What to do: Starting at the line that holds "This screenshot has height=708, width=1568." and stopping at the line that holds "Task: Open the iOS Deployment Target dropdown", restate the records below word for word, with both of those lines included.

Stored data:
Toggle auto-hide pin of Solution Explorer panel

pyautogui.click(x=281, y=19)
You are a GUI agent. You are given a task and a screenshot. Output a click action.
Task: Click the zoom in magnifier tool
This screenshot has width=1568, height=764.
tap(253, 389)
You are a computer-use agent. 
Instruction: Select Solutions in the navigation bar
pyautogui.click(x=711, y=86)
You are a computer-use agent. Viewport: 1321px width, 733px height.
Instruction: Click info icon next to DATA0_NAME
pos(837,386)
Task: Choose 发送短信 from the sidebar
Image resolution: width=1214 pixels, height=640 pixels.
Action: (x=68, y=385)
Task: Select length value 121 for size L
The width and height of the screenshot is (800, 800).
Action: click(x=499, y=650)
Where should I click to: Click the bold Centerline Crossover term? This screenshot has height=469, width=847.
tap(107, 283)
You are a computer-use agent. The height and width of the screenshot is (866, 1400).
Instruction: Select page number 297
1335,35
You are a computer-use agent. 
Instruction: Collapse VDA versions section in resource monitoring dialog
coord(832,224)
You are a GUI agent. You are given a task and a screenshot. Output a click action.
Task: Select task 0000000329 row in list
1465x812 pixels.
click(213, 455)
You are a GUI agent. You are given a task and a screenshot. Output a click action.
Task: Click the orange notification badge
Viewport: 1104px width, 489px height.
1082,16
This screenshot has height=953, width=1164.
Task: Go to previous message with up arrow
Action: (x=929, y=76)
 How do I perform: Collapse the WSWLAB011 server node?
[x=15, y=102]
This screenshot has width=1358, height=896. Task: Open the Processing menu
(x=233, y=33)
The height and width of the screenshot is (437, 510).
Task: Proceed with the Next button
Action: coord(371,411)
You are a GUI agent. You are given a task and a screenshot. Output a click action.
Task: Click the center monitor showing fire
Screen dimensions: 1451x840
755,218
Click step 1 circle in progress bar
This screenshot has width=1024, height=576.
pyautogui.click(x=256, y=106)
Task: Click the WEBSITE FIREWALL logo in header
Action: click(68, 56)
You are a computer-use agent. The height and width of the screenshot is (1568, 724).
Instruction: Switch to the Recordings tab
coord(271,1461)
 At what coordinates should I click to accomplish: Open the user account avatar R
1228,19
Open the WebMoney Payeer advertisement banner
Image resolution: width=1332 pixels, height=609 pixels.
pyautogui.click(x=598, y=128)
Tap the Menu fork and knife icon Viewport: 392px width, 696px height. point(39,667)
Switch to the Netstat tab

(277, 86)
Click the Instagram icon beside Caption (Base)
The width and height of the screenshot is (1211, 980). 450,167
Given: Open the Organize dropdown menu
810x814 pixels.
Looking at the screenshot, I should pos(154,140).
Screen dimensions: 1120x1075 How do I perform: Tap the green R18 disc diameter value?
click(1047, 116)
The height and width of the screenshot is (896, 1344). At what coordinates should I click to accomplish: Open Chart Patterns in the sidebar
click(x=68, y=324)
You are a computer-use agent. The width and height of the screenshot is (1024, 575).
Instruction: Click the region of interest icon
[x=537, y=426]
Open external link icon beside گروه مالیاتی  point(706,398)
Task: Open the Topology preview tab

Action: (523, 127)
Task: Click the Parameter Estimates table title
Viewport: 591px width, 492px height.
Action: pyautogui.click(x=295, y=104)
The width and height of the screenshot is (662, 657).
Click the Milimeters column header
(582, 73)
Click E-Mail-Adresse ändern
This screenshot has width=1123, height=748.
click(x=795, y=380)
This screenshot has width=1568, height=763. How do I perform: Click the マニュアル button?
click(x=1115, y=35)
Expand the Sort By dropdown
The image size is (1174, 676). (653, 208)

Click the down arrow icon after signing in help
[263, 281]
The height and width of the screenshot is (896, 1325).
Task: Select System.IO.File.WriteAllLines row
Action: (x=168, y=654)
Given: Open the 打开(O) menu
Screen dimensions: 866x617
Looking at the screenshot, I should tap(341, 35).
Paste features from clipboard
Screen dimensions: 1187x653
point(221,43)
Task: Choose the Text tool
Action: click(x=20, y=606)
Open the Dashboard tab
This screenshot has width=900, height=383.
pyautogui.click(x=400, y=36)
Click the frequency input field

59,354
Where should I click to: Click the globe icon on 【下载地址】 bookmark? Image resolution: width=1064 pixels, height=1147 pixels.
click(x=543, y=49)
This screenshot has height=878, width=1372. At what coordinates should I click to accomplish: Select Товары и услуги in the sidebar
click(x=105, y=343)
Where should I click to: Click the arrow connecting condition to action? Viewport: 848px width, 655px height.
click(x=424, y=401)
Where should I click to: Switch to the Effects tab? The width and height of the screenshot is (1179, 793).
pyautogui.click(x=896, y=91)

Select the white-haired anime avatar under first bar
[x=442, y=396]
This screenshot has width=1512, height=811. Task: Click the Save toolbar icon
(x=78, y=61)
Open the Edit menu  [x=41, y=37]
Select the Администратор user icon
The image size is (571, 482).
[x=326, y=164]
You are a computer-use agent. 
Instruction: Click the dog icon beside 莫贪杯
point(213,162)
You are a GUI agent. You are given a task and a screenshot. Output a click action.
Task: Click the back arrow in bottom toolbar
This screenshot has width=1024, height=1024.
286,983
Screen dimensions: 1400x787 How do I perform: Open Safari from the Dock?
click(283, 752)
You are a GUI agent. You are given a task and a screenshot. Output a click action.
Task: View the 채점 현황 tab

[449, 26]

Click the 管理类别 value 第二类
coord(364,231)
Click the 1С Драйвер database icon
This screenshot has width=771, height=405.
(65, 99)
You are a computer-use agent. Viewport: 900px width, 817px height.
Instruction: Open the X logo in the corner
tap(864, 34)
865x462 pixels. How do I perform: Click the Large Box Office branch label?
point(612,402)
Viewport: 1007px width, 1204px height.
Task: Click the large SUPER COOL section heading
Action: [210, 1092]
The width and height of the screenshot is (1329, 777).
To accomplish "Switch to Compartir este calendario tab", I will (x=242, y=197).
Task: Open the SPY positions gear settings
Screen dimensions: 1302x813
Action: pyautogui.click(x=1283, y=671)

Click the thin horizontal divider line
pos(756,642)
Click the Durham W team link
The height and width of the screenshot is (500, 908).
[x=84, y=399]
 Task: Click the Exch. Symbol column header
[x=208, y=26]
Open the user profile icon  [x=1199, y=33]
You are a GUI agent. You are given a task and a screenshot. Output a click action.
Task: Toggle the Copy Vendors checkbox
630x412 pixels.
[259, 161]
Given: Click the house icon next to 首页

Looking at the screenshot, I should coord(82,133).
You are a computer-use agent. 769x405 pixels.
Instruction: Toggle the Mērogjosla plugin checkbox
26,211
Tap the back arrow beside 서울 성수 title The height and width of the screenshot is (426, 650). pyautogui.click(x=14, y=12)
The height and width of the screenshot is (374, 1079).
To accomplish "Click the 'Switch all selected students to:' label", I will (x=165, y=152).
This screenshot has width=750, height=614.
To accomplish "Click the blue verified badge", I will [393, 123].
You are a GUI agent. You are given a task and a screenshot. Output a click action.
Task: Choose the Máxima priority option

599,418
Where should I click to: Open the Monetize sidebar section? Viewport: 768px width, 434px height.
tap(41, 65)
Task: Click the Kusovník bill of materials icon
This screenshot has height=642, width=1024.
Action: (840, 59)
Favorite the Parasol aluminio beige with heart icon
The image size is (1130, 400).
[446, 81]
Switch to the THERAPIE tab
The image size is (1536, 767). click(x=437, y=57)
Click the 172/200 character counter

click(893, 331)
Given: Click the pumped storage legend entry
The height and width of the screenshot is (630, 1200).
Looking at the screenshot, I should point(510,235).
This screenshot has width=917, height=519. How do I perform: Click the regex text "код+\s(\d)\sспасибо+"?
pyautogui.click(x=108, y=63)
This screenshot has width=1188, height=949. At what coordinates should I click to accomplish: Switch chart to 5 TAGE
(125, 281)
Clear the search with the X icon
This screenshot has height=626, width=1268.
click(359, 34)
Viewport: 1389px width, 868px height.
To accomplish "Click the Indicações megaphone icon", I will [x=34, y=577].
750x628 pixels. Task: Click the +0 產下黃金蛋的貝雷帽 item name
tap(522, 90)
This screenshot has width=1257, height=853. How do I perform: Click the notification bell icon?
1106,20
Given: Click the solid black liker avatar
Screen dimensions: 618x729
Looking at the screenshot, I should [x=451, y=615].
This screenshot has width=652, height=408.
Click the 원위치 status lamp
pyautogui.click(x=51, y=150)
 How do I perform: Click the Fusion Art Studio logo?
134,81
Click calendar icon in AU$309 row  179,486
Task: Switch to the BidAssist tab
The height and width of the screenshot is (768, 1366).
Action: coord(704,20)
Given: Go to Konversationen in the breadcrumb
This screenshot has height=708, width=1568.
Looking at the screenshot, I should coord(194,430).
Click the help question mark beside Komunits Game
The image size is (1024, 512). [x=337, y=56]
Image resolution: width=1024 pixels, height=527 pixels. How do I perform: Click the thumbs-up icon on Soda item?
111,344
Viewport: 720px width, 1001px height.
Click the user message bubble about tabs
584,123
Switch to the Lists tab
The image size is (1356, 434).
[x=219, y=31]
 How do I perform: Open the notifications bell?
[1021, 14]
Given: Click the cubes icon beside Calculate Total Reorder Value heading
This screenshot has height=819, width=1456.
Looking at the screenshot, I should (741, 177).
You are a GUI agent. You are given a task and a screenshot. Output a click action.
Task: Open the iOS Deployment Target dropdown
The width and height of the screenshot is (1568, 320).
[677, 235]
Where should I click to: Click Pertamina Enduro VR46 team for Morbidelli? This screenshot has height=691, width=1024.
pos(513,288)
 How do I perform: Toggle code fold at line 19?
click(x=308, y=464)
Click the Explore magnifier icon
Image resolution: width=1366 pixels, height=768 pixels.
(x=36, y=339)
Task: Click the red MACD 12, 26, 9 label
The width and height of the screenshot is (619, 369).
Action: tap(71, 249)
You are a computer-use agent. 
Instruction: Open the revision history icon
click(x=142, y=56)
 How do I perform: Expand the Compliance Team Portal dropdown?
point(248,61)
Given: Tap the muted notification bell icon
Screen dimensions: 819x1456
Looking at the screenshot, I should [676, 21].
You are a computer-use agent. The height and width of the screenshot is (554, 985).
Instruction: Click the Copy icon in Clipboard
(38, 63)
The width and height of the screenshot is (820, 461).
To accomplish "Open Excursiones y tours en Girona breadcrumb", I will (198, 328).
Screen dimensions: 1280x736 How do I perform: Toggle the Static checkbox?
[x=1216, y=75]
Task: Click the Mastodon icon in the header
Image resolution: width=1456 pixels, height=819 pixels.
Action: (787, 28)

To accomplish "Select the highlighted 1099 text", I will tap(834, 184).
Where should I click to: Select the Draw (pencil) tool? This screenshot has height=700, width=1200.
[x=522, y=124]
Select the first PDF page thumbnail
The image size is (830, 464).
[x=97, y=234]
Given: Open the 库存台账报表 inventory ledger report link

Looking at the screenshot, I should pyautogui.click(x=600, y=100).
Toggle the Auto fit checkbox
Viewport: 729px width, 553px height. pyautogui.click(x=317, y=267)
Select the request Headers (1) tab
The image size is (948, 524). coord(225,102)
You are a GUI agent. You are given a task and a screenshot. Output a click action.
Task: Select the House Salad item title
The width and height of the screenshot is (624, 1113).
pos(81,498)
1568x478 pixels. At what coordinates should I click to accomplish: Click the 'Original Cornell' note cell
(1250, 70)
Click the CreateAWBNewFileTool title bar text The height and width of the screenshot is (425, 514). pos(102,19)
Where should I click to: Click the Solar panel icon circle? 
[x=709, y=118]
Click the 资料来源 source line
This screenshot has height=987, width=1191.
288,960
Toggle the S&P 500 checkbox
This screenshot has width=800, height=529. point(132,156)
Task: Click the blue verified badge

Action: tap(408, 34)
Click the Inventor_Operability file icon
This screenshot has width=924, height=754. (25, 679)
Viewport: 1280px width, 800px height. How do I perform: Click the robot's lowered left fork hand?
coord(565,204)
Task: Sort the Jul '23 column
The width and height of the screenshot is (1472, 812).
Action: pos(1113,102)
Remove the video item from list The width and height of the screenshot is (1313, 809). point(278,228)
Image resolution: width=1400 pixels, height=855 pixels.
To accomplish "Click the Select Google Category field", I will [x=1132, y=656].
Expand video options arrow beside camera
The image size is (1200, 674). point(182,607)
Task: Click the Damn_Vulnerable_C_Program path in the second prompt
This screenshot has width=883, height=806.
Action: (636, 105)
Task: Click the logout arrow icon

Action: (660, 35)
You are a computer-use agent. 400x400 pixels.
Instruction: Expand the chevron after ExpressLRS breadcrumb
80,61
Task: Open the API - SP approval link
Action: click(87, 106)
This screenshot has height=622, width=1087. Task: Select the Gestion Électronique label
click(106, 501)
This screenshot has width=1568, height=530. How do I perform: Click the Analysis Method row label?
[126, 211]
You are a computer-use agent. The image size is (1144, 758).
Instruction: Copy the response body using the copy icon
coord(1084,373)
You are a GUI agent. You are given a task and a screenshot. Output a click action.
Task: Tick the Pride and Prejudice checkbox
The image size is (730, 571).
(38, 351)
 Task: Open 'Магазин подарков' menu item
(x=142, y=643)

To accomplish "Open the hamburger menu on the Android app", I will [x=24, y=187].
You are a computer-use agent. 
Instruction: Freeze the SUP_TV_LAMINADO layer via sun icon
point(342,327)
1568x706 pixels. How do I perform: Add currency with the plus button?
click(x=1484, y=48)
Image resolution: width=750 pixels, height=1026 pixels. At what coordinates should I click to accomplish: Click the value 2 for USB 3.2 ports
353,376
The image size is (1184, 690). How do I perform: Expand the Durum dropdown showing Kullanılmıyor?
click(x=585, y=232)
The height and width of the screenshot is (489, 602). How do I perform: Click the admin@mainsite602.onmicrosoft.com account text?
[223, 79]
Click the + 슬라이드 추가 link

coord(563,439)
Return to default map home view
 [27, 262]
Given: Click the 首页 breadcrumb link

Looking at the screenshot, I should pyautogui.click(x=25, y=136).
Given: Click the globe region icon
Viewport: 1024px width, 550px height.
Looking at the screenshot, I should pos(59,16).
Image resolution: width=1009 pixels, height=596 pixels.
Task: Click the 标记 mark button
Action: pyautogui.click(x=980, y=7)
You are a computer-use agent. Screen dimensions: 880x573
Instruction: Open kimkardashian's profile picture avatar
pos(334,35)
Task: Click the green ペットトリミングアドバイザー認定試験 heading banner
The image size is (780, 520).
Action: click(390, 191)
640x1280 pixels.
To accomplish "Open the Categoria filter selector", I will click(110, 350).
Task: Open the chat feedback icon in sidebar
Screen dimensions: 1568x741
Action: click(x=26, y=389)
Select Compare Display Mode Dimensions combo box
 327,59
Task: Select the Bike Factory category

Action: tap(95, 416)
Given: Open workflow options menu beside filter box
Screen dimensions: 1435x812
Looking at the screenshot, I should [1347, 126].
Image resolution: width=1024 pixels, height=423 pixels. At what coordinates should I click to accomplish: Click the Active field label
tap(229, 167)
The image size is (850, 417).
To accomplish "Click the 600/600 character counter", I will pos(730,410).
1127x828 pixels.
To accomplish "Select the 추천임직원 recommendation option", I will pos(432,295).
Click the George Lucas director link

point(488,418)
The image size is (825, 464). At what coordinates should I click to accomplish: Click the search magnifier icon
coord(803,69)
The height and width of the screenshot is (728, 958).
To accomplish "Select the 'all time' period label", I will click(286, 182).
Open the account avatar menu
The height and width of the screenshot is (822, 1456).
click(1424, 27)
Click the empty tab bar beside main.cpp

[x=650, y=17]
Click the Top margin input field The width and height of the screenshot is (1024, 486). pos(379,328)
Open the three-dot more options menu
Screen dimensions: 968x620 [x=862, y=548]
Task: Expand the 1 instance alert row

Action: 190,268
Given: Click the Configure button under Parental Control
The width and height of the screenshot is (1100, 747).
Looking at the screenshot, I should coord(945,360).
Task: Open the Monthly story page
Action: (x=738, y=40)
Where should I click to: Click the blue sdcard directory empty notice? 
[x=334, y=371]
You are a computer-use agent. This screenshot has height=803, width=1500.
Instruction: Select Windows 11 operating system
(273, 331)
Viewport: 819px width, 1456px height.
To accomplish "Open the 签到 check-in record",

Answer section:
This screenshot has height=708, width=1568.
Looking at the screenshot, I should coord(194,430).
Click the help question mark beside Komunits Game
The image size is (1024, 512). [x=337, y=56]
Image resolution: width=1024 pixels, height=527 pixels. How do I perform: Click the thumbs-up icon on Soda item?
111,344
Viewport: 720px width, 1001px height.
Click the user message bubble about tabs
584,123
Switch to the Lists tab
The image size is (1356, 434).
[x=219, y=31]
 How do I perform: Open the notifications bell?
[1021, 14]
Given: Click the cubes icon beside Calculate Total Reorder Value heading
This screenshot has height=819, width=1456.
Looking at the screenshot, I should (741, 177).
You are a GUI agent. You are given a task and a screenshot. Output a click action.
Task: Open the iOS Deployment Target dropdown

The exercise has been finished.